From: Vladimir Prus (ghost_at_[hidden])
Date: 2003-03-03 04:00:33
David Abrahams wrote:
> Vladimir Prus <ghost_at_[hidden]> writes:
> > David Abrahams wrote:
> >> I was just reading through boost_build_v2.html, and even though I was
> >> in on the design of these features, I've forgotten a lot, so I here
> >> are my remarks:
> >> 1. target/Project IDs are mentioned without any introduction. Some
> >> introductory description needs to be written. I'd do it, but I'm
> >> not clear on the concepts anymore ;-S
> > I'll do this later today, offline.
> Done yet? ;-) (no rush).
Have some doc changes locally.
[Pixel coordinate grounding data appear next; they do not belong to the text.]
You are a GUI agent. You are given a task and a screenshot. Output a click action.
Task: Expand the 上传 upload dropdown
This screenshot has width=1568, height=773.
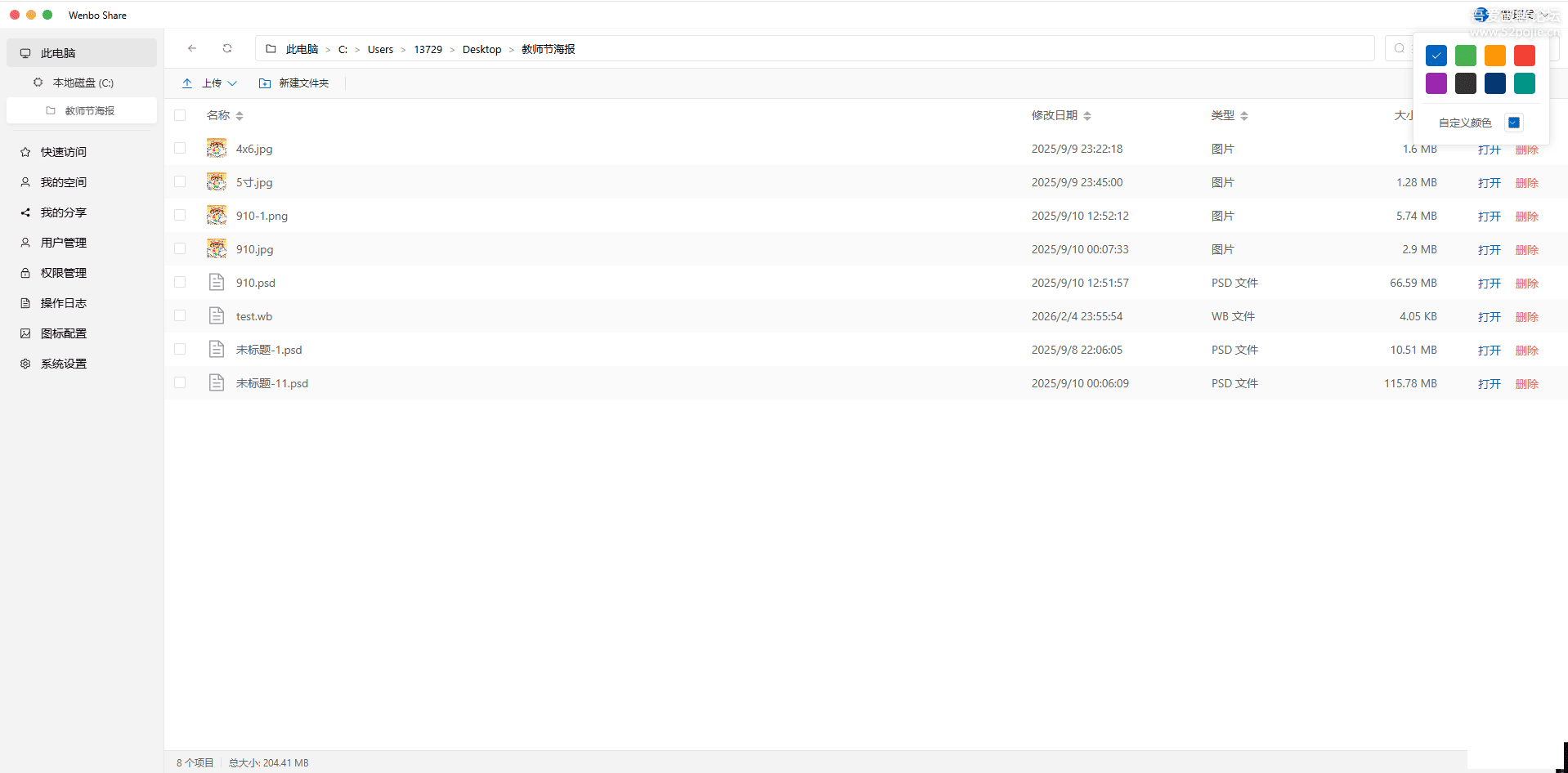point(232,83)
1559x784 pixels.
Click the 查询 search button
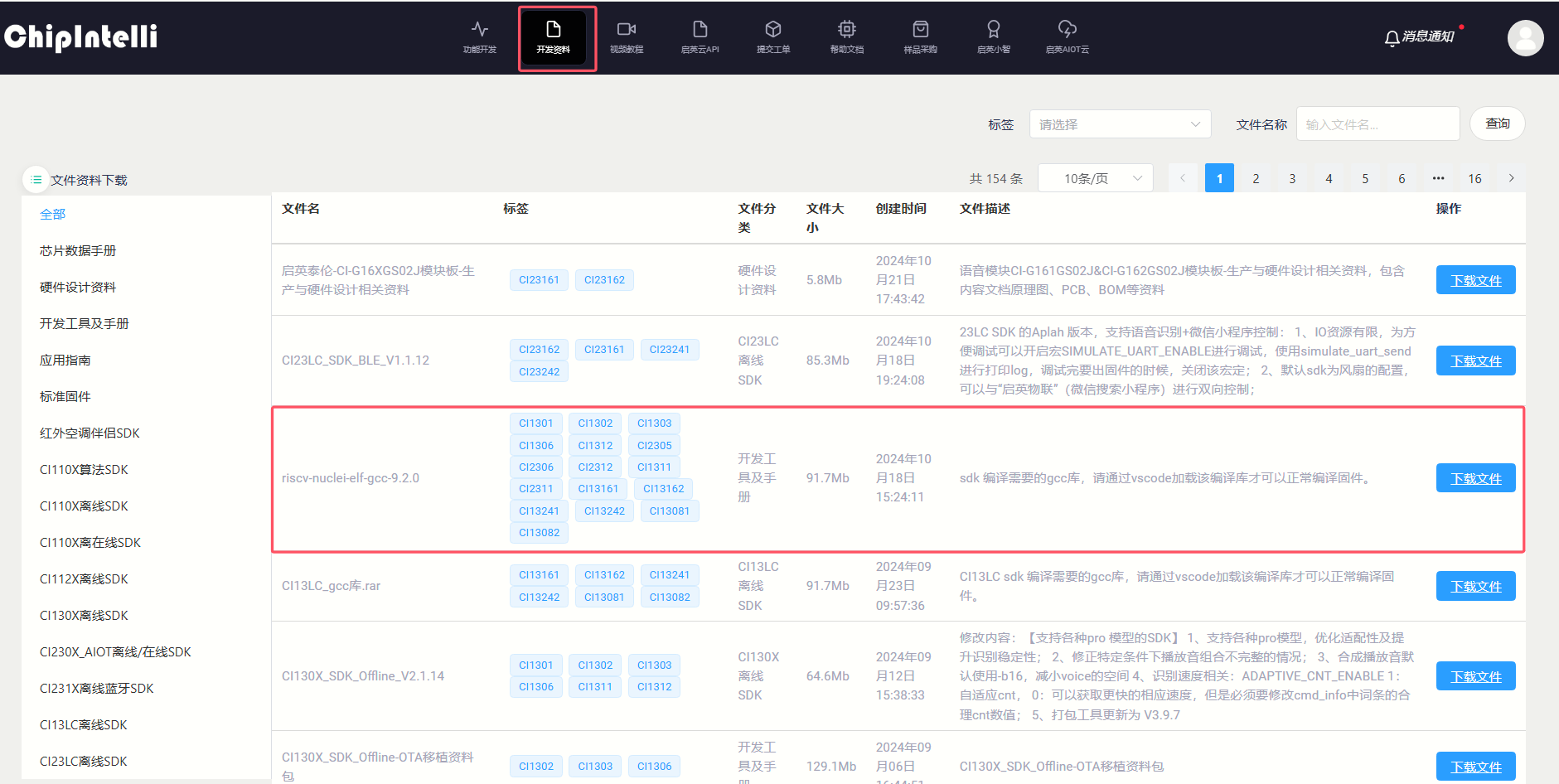[1497, 123]
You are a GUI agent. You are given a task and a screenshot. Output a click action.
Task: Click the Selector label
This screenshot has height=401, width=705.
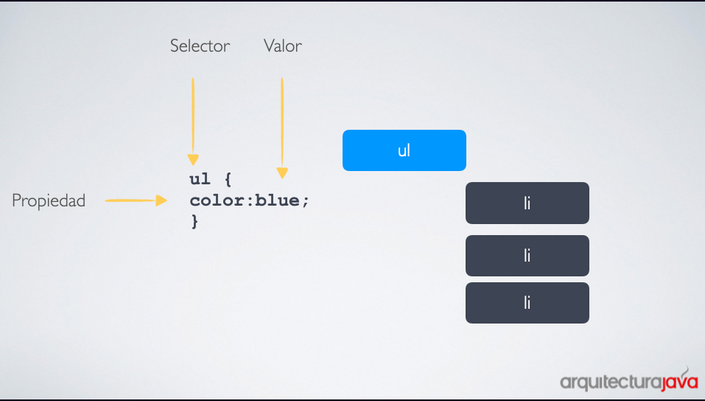click(200, 46)
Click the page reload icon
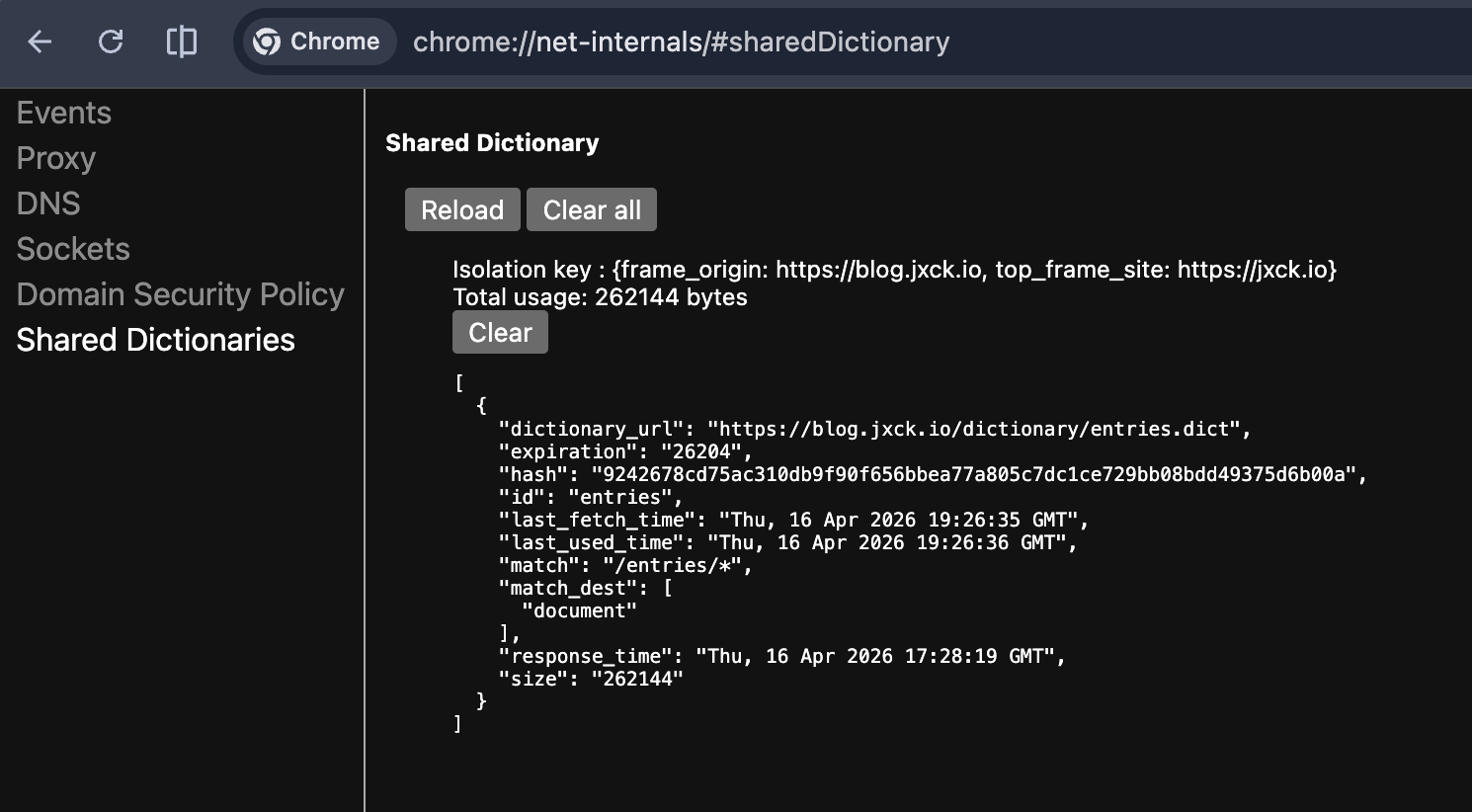 [111, 41]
Will commit in the evening (gotta work on
> >> 2. The example shows:
> >> use-project /lib1 : lib/lib1 ;
> >> exe app : app.cpp @/lib1/lib1 ;
> >> What's the meaning of the initial slash?
> > It means that /lib1 is global project id.
> >> What would it mean if I wrote:
> >> use-project lib1 : lib/lib1 ;
> >> exe app : app.cpp @lib/lib1 ;
> > In theory, this should declare local project id.
> Is that relative to the root of the current project, or something
Yes, that's the suggested semantic.
> What's the scope of this name? IOW, in which Jamfiles can I
> use the name @lib/lib1 and have it mean the same thing as it does
In all children projects, unless some of them declares another "lib1".
> > In practice, this is not
> > supposed to work.
> I don't understand what you mean. If you'd said "in practice, this
> doesn't work" it would make sense to me. What's "supposed to
> work" usually corresponds to what "should happen in theory."
Me is ambiguous, as usual. This was never implemented or tested.
> >> 3. What's the scope of these target IDs? Suppose two different
> >> projects do "use-project /lib1"?
> > Since they try to declare /lib1, which is global project-id, they better
> > associate it with the same Jamfile.
> We had some discussion of local project renaming at one point, didn't
> we? The idea, IIRC, was to have some kind of backdoor for dealing
> with conflicts at the top level, and possibly for dealing with
> different versions of the same project.
You are right. We meant something like
use-project /boost-1.29 : /some/path ;
use-project /boost-1.30 : /some/path ;
as usual, the problem is in design and use cases.